Robot Stingray: A Harvard researcher took muscle tissue from the heart of a embryonic rat, added a little genetic engineering and produced a nickle-sized “robot stingray.” The device is basically a piece of clear silicone plastic, molded in the shape of a stingray, with the embyonic heart muscles “attached” to it (actually, they grow on a protein substrate which radiates into the “flaps” of the stingray shape). The whole thing is bathed in a salt-sugar mix to keep the cells alive. As if this wasn’t amazing enough, the muscle cells are genetically modified by a virus that makes them contract in response to blue light. Presto, a light-activated robot stingray! It’s an engineering tour de force, and this excellent article explains it in greater detail: tinyurl.com/hdtquyv.

Pokémon Go: This augmented-reality (AR) app, which is free for iOS and Android devices, lets you explore the real world to find and capture imaginary Pokémon (“pocket monsters”). It’s taken the United States by storm. I was walking through Vasona Lake Park in Los Gatos and saw groups of kids, young adults and families walking around looking at the park through their phone cameras (which are augmented with the elusive Pokémon). The app is free, but to actually catch and battle others with your Pokémon, you need PokéCoins. These can be earned (slowly) just by playing the game, but you can also buy them with real cash, paying from 99 cents for 100 PokéCoins to $0.99 for 14,500 coins.

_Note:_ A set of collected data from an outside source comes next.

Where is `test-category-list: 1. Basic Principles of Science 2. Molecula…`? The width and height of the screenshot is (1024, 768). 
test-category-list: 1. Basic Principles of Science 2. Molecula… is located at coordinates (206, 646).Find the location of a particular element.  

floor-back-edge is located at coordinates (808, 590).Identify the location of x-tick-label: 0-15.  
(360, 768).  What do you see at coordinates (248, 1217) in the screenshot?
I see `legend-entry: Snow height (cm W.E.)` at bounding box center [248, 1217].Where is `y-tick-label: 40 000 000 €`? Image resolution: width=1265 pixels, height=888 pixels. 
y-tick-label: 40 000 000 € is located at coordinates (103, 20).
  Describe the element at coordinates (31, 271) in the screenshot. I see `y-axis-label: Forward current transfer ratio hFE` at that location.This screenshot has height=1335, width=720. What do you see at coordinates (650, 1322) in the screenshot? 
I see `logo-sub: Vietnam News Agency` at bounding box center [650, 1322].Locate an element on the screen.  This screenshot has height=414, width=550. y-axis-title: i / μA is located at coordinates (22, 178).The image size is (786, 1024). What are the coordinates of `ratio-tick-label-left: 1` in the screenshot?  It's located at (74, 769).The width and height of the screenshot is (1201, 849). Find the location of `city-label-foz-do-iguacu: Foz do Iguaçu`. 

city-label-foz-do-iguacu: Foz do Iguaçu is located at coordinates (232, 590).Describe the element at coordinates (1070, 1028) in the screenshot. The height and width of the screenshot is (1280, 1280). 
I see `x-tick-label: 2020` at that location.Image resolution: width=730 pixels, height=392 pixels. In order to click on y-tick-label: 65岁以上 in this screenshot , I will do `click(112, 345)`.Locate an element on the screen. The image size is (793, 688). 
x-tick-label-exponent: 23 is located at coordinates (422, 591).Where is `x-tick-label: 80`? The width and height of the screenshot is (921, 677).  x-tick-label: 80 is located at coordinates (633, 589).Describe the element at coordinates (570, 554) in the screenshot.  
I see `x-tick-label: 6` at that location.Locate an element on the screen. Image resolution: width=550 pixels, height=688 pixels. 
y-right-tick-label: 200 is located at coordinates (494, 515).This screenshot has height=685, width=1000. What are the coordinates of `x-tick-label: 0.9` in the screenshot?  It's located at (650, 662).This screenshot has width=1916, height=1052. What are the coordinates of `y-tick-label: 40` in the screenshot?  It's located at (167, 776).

This is how Niantic, makers of the game, plan to make money.

It’s nice to see an application that takes people outdoors and gets them walking, although there have already been Pokémon Go-related injuries caused by people becoming a bit too immersed in the game and walking into (or off of) things. There was even the grisly discovery of a dead body by a 19-year-old playing the game in Riverton, Wyo. Still, it points to the gradual merging of the world of data (albeit in the form of digital monsters) with the real world, and how addictive augmented and virtual realities may become. Even if you’re not into catching pocket monsters, I recommend trying the app just to experience AR for yourself, and perhaps imagine how it might affect your business or company at some point in the not-too-distant future. Download it from the official site (www.pokemongo.com) or the app store.

 

Skyview: Last night, I was out in my backyard. The moon hadn’t risen yet, so the stars were quite visible. I know a few of the constellations (Scorpio is very prominent in the southern sky during the summer months) and can usually pick out a bright planet (Jupiter and Mars are pretty easy). As I was standing there, I could see what I thought was a satellite. Alas, I’d left my phone in the house, so I couldn’t fire up Skyview, an(other) AR-application that overlays your phone-camera-view of the night sky with information. If you’ve ever wondered what you’re looking at in the heavens, this application is a must for your iOS or Android device.

The Skyview Free version has information on 15 constellations, a number of stars, the International Space Station and Hubble Telescope, and of course, the sun and moon. It’s the perfect application for summertime. There’s also a full version of the application ($1.99) that adds the remaining 73 constellations, many more stars and galaxies, all the planets and brightest satellites, along with more information about each object. It’s what I have on my iPhone, and it’s well worth the price. Finally, there’s the Skyview Satellite Guide ($3.99) for people who want to focus specifically on the many man-made objects orbiting the Earth. Find out more at www.terminaleleven.com.

In these uncertain times, filled with bad news I hope these little tech nuggets help you remember that, if you’re reading this, you’re living in the best of times in the best of places. Alas, technology can’t solve the problems of the human spirit.